**Consignes:**
1. Indiquez si chacune des affirmations suivantes concorde avec l'entretien sur la tension du cordage, en répondant par oui ou par non et en citant les mots décisifs du texte : (a) Mannarino ajuste sa tension de kilo en kilo. (b) Les machines à corder sont toutes calibrées de la même façon. (c) Mannarino affirme manquer de puissance.
2. Dressez la liste de tous les joueurs de tennis nommés dans l'entretien sur la tension du cordage.
3. Répondez à ces questions d'après l'entretien sur la tension du cordage :
(a) Quelle tension minimale Mannarino dit-il avoir atteinte ?
(b) Que font généralement les joueurs à leur arrivée sur un tournoi ?
(c) Quel effet produit une raquette plus détendue ?

**Texte choisi:**

-- -- --

Les joueurs vont souvent de kilo en kilo. Moi, je vais entre 200 et 400 grammes.

Tennis Majors : Qu’est ce qui fait que c’est 9,5 et pas 11 par exemple ?

Adrian Mannarino : Toutes les machines à corder sont un petit peu différentes. Elles sont calibrées différemment. Sur certains tournois, ça “tend fort”. Généralement, tous les joueurs donnent deux ou trois raquettes à corder à leur arrivée sur place pour savoir un petit peu comment le cordeur opère sur cet événement. Parfois, on a du mal à trouver notre tension idéale. Les joueurs vont souvent de kilo en kilo. Moi, je vais entre 200 et 400 grammes. C’est vrai que je suis un petit peu méticuleux là-dessus, mais… Au maximum, je suis descendu à 8 kilos. Et au maximum, ces deux dernières années, j’ai dû être à 11,5 kilos. Du coup, ça varie entre 2 et 3 kilos maximum. Mais c’est vrai que c’est les petits détails qui jouent énormément. On est tous assez compliqués là-dessus.

Tennis Majors : Jouer avec un filet de pêche, en termes de sensation, même en termes de capacité sur le court, qu’est-ce que ça permet de faire que ne permet pas une raquette à 23 par exemple ?

Adrian Mannarino : Plus la raquette est détendue, plus il y aura un effet, on va dire, trampoline. La balle s’enfonce dans le cordage et elle repart un petit peu plus vite. Mais le trampoline, il faut réussir à le contrôler car ça repart vite. Du coup, si on n’arrive pas trop à régler avec la main, la balle nous échappe assez facilement. Je pense être un joueur qui est un petit peu plus en sensation que la moyenne donc j’arrive à gérer tout ça. Et d’un autre côté, je manque de puissance. C’est un petit mélange qui me convient bien. D’autres ont besoin de frapper vraiment fort dans la balle pour sentir ce contrôle. Je pense à des joueurs comme Rafa (Nadal), comme Casper (Ruud) sans doute, qui aiment bien être loin de la ligne et vraiment frapper fort. Eux, ils auront besoin de raquettes bien plus tendues. Pour avoir un petit peu de rendement et une balle qui part vite, il faut garder beaucoup de relâchement et c’est vrai que cette tension me permet de garder tout ça.

Tennis Majors : Quand as-tu commencé à baisser et à atteindre des tensions vraiment iconoclastes ? Comment t’es-tu extrait de la normalité dans le circuit ? Est-ce qu’il y a eu des gens qui t’ont dit « mais tu es fou » ? J’imagine que tu as cheminé quand même assez seul.

-- -- --

**Données présentées:**

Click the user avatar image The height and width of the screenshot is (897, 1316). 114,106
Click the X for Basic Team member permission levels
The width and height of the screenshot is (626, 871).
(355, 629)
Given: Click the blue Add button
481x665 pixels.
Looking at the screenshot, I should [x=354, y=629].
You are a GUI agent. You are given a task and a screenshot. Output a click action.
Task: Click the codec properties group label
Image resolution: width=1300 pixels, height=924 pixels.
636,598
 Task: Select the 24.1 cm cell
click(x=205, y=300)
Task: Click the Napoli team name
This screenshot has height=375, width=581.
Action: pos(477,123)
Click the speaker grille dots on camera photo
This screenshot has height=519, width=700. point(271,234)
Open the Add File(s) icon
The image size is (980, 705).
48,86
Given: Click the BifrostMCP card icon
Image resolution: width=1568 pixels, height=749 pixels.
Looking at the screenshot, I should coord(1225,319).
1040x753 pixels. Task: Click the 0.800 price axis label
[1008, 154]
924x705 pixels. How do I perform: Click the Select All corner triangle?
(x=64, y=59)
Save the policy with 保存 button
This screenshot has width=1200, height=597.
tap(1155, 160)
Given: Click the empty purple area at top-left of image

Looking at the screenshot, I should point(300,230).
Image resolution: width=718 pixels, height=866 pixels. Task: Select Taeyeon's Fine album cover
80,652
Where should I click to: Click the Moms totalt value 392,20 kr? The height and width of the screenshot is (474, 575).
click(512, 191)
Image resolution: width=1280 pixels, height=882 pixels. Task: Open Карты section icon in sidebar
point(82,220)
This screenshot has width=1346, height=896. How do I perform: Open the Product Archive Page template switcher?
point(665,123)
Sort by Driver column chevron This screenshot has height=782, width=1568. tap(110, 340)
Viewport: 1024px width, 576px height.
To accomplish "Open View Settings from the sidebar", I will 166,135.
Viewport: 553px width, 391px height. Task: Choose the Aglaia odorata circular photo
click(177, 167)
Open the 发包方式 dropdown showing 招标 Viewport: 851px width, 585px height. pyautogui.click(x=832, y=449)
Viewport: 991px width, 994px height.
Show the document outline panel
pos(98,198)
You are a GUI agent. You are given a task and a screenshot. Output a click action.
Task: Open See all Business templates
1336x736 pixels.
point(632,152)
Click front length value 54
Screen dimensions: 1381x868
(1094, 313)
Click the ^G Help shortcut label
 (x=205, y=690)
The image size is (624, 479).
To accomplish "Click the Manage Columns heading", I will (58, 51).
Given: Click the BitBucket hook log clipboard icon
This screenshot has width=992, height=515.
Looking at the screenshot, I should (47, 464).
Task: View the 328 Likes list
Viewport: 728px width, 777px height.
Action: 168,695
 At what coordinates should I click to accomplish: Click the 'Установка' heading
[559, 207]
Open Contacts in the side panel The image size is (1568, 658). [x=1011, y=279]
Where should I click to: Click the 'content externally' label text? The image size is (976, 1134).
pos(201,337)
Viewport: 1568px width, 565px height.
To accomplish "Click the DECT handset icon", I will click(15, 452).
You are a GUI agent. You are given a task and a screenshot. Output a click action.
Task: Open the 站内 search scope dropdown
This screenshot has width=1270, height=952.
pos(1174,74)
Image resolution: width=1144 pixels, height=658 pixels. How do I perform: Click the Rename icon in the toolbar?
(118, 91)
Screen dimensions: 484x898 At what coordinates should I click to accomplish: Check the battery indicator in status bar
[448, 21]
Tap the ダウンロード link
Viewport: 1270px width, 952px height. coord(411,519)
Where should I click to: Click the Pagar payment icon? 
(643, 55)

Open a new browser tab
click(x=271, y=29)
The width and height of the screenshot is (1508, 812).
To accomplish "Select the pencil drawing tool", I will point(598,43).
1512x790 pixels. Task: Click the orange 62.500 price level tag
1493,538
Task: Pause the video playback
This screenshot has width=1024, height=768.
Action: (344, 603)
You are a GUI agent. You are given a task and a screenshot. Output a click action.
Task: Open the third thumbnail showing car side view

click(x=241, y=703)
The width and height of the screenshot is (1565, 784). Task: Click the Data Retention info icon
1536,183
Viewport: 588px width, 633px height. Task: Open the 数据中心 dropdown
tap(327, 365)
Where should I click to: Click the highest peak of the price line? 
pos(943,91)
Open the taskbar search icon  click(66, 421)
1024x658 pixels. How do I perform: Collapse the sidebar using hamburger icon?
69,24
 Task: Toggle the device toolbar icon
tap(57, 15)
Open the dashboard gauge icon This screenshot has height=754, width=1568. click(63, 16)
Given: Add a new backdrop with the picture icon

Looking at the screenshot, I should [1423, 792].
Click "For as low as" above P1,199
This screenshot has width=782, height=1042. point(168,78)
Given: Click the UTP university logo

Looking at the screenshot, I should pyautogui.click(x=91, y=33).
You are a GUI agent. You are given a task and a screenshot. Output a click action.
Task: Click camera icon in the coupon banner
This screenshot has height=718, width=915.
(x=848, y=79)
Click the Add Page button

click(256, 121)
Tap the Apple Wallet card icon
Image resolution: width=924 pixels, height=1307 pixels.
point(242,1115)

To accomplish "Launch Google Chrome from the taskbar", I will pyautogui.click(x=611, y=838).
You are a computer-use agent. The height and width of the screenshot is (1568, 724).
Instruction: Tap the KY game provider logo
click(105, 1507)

-- -- --

**Corrigé:**
1.
(a) Non : « Les joueurs vont souvent de kilo en kilo. Moi, je vais entre 200 et 400 grammes. »
(b) Non : « Toutes les machines à corder sont un petit peu différentes. Elles sont calibrées différemment. »
(c) Oui : « Et d’un autre côté, je manque de puissance. »

2. Adrian Mannarino ; Rafa (Nadal) ; Casper (Ruud)

3.
(a) Il est descendu au maximum à 8 kilos.
(b) Ils donnent deux ou trois raquettes à corder pour savoir comment le cordeur opère sur cet événement.
(c) Elle produit un effet trampoline : la balle s'enfonce dans le cordage et repart un peu plus vite.